Why do we give credence to this in a magazine? Stereophile is Amateur Hour, unprofessional and lacking expertise. Too much trouble for them to conduct a proper test?
Read the specs page on the VPI Direct and all it has is the price.
I propose (without any data to back me up) that the tonearm has a lot of influence on the shape of the Feickert App speed deviations. I believe that unipivots are more easily excited by the 3D eccentricities of the records and thus show a more ragged perhaps more exaggerated trace. This belief is easily attributed to my dislike of most if not all unipivots but at the very least I think it safe to state that the w&f measurements are influenced by the tonearm and are therefore even less comparable from one table to the next.

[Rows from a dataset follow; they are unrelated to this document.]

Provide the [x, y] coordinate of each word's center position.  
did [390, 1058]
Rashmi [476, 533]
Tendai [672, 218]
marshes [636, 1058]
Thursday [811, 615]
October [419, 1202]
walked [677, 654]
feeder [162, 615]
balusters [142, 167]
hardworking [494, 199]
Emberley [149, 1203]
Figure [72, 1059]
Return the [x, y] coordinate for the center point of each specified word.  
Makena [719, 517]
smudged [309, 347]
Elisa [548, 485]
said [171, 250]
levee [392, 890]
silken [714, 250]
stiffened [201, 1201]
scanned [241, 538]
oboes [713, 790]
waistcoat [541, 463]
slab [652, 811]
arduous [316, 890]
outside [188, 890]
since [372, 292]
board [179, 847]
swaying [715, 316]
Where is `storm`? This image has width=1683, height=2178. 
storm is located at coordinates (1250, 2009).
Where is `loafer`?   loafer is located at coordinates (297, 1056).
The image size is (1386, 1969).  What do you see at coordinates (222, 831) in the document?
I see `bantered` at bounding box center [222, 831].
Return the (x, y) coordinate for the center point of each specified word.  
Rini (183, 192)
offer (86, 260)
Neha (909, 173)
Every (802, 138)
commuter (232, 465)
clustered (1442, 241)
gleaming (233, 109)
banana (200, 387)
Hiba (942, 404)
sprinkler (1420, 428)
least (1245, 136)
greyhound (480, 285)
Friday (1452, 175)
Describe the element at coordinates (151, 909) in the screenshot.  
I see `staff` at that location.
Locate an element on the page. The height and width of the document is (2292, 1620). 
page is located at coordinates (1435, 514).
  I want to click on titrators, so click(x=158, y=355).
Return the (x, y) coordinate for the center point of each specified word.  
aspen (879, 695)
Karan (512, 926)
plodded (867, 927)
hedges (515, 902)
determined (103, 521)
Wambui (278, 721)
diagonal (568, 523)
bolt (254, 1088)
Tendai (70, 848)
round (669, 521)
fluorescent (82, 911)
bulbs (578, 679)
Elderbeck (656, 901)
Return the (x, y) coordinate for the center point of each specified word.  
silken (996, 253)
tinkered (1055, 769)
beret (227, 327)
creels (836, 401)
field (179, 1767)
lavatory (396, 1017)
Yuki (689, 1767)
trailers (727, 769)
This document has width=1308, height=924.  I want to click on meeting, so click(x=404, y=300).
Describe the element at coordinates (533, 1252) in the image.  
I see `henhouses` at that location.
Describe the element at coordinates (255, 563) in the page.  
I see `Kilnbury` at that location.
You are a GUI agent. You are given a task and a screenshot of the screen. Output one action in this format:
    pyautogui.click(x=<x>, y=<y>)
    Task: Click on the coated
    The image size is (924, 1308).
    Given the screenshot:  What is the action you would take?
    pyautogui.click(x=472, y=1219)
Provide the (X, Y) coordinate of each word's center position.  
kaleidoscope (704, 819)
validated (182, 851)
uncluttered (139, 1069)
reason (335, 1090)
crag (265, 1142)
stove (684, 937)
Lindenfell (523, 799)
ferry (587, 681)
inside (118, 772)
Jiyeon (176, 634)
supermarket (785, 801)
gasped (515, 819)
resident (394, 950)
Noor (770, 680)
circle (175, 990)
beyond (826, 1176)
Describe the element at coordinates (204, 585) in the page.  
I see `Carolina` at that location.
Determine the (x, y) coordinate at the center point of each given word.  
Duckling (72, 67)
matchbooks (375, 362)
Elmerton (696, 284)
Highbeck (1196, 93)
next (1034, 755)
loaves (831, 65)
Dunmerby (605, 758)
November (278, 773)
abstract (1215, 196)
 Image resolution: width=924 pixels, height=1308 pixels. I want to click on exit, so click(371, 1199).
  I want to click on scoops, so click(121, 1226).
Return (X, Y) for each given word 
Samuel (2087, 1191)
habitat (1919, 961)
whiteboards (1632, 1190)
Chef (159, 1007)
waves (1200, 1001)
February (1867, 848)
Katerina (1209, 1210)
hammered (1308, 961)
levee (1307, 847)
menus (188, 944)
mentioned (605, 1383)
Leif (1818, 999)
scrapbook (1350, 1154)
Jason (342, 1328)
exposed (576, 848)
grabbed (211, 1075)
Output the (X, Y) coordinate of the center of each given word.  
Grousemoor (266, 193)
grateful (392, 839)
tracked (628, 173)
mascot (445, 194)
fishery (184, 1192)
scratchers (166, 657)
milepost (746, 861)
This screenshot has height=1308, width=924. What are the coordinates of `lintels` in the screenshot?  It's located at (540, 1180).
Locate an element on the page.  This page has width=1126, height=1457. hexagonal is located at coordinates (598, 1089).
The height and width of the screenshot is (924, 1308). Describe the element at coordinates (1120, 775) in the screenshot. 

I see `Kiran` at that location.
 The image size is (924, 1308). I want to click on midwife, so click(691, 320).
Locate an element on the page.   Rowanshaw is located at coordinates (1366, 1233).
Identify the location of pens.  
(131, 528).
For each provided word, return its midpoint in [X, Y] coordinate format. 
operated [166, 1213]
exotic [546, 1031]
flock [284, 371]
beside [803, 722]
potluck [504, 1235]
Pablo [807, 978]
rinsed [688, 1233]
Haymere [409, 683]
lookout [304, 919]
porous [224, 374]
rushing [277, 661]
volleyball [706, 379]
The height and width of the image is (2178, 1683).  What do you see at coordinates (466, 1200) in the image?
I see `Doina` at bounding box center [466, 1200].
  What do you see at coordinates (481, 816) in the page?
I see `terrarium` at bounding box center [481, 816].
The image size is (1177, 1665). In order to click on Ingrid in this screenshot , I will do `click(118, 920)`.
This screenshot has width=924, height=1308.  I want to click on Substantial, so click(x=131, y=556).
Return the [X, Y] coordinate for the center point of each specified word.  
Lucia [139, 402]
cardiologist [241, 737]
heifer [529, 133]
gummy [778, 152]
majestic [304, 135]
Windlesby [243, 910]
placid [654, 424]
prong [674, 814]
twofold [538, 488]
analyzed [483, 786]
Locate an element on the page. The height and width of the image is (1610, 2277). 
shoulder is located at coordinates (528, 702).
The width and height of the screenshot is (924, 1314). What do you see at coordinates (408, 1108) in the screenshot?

Non-sequitur: I was at VPI yesterday and Harry Weisfeld is experimenting with adding additional pivot points to his 3D arms. Good idea.
Aigenga.
re unipivot arms.
You raise an interesting point, different arm bearings may well show a difference in the graphs. (Arm geometry may also show difference, as BT argues.)
That said, have any of the rigs recently listed by Halcro had unipivot arms?
The W&F visible on the raw data for the TT-101 seems to be quite similar from arm to arm. This would imply that the speed changes are localised in the drive unit itself.
I believe that Halcro posted three gimballed arms - the only unipivots that I noticed was the VPI on the Classic Direct. It showed a rather ragged trace.

I lean towards the idea that the regular speed changes on the Feickert traces are the results of record eccentricity; the fact that they occur once per rotation (16 - 17 per 30 second measured period) tells me that they reflect an out-of-round condition and are not due to speed correction feedback which would probably occur far more frequently.